TrackCarbon est la première application dédiée à l’estimation de l’empreinte carbone de l’IA pour le grand public.
L’intelligence artificielle s’est installée dans les gestes les plus banals. Une question posée à un assistant, un résumé généré à la volée, une image créée en quelques secondes. Derrière cette apparente simplicité, des centres de données fonctionnent à plein régime. Avec TrackCarbon, la Fondation Sahar veut éclairer cette face cachée et offrir aux utilisateurs un outil pour estimer l’empreinte carbone de leurs usages d’IA.

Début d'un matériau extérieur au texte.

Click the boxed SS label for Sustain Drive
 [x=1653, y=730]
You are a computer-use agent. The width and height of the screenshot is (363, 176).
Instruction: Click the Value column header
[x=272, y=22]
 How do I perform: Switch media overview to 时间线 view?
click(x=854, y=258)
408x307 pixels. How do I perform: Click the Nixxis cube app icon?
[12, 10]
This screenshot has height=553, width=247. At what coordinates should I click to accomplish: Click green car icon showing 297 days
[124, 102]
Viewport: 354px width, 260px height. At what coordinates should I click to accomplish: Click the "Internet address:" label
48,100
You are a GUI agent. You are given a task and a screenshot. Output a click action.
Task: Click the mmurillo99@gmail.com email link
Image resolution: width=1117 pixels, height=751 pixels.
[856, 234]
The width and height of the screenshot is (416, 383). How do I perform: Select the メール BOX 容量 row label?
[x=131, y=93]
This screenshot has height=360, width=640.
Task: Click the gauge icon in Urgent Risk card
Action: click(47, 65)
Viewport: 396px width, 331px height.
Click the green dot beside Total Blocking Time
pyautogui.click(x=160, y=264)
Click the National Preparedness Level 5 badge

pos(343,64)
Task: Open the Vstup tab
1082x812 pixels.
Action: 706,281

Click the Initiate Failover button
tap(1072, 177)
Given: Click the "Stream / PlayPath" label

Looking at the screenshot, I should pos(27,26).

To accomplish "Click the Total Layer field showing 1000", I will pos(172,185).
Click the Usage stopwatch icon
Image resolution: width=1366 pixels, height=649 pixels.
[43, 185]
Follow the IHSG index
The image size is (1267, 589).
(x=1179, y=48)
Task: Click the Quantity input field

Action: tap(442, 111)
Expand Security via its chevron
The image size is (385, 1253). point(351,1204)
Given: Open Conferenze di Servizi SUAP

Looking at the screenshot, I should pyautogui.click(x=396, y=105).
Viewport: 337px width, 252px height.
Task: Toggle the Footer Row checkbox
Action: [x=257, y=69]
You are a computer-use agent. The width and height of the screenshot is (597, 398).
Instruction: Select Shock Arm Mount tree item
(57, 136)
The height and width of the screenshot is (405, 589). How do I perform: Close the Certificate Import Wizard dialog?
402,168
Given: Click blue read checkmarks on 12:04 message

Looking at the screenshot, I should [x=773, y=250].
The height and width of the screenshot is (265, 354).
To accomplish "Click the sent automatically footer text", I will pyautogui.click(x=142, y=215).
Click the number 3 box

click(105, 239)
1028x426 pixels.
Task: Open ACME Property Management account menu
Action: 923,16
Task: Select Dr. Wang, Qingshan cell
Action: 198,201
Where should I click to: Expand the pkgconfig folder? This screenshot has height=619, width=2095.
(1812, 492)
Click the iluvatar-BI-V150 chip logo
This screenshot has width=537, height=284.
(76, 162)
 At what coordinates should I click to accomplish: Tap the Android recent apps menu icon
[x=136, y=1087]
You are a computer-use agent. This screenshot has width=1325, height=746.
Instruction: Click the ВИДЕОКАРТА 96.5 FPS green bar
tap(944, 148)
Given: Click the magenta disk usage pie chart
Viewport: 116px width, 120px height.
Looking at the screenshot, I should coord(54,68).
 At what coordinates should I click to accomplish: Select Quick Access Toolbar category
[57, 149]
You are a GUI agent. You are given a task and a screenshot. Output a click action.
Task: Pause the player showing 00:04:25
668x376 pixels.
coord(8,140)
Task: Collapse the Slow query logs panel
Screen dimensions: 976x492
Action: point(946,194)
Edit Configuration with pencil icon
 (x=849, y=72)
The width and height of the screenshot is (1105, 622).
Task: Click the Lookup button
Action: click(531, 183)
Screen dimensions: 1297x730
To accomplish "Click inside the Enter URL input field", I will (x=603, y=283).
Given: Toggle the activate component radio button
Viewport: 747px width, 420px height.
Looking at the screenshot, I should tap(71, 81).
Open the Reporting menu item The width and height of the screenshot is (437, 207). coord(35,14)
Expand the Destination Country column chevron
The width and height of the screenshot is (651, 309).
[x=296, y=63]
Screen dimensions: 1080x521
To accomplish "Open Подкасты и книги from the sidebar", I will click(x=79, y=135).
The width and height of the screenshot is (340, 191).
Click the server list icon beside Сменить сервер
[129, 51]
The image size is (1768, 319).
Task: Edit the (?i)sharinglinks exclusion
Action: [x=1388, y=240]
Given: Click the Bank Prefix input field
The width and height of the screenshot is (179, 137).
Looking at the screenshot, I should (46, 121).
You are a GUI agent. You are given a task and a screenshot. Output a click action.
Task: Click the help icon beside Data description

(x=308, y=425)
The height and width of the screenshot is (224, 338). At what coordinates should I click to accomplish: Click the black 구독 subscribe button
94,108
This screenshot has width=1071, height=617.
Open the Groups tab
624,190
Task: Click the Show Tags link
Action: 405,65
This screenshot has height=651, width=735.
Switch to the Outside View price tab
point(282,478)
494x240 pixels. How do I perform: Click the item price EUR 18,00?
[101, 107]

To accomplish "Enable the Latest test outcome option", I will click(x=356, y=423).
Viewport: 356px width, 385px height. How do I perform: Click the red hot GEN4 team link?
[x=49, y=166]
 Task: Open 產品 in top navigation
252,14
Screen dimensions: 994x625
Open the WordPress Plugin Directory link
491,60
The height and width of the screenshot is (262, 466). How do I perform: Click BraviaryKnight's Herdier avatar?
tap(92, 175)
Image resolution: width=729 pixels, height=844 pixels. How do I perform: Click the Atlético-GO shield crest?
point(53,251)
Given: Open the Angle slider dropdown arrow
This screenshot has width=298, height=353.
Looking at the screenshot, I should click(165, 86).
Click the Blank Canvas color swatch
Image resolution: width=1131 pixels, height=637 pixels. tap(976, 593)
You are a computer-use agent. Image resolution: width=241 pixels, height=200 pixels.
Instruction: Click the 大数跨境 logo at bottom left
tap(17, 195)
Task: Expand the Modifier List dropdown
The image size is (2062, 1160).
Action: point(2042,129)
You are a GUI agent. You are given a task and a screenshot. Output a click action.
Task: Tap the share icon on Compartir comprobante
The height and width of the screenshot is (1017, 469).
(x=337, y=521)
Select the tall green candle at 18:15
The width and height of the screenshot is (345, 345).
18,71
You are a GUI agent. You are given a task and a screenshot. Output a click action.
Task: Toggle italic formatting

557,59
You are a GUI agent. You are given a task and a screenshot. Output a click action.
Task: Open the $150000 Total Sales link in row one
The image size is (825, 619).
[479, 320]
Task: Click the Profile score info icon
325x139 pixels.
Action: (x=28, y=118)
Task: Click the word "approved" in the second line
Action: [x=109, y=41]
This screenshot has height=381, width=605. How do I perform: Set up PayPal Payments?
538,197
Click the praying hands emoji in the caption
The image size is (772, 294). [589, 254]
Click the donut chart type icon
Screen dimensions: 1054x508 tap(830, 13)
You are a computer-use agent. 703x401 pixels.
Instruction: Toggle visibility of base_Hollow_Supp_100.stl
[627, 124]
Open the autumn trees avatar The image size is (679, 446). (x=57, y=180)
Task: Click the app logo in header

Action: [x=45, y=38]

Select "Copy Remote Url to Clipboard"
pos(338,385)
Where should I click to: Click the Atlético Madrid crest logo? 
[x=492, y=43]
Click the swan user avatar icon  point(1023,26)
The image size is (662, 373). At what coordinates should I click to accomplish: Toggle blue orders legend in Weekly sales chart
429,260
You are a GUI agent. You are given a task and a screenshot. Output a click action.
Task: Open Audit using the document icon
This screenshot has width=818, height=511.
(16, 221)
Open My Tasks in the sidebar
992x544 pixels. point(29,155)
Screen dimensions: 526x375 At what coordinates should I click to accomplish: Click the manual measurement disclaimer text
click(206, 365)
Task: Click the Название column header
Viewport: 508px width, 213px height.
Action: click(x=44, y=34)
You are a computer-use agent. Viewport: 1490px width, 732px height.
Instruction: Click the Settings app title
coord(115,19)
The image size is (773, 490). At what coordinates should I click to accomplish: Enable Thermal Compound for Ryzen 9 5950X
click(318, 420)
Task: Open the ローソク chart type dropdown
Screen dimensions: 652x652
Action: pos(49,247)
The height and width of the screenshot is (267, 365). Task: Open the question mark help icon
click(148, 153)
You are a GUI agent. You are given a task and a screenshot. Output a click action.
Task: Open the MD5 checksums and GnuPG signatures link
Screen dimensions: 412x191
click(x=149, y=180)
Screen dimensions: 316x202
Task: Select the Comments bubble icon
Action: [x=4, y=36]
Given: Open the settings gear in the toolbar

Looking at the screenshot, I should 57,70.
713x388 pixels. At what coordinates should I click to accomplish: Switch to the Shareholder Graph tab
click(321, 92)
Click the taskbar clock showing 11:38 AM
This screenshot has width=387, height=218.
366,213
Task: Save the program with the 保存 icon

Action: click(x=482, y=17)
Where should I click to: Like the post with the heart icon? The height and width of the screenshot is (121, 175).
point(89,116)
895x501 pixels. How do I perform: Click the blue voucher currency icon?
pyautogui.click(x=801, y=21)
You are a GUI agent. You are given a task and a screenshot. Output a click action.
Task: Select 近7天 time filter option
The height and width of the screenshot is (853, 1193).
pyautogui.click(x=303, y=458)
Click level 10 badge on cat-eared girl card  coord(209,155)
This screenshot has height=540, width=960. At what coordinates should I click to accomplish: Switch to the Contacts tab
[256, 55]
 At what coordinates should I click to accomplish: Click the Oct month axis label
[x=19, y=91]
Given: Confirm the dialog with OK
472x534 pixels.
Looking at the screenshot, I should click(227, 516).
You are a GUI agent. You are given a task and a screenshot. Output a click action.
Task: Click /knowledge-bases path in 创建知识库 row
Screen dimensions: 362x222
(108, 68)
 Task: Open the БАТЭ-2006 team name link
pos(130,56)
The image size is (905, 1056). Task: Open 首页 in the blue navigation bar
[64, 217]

Rendre visible l’énergie consommée par chaque requête
Présentée à Paris le 9 février 2026, TrackCarbon se présente comme la première application grand public dédiée au suivi de l’impact environnemental de l’intelligence artificielle. Imaginée par la Fondation Sahar et l’association Trackarbon, elle ambitionne de combler un angle mort : la consommation énergétique liée aux requêtes adressées aux modèles d’IA.
Les outils comme Mistral AI, OpenAI via ChatGPT, Anthropic avec Claude ou encore Google avec Gemini mobilisent des infrastructures massives. Pour l’utilisateur, tout semble instantané. En réalité, chaque interaction active des serveurs puissants, souvent surdimensionnés par rapport à la demande.
TrackCarbon s’installe sur l’ordinateur et estime le coût électrique de ces usages. L’application calcule le nombre de requêtes, l’énergie associée et l’empreinte carbone correspondante. Pour rendre ces données compréhensibles, elle traduit les chiffres en équivalences concrètes : nombre de recharges de smartphone ou kilomètres parcourus en voiture.
Une application locale et ouverte
Disponible dès à présent sur macOS, bientôt sur Windows et Linux, TrackCarbon fonctionne en arrière-plan. Aucune donnée ne quitte l’ordinateur. Les usages d’IA ne sont ni bloqués ni ralentis. Le pari est clair : informer sans contraindre.
Le projet s’appuie en partie sur un code open-source. Les méthodes d’estimation sont documentées et accessibles. Chercheurs, experts ou entreprises spécialisées peuvent contribuer à améliorer la précision des calculs. Cette ouverture vise à renforcer la crédibilité scientifique de l’outil et à éviter toute suspicion d’approximation.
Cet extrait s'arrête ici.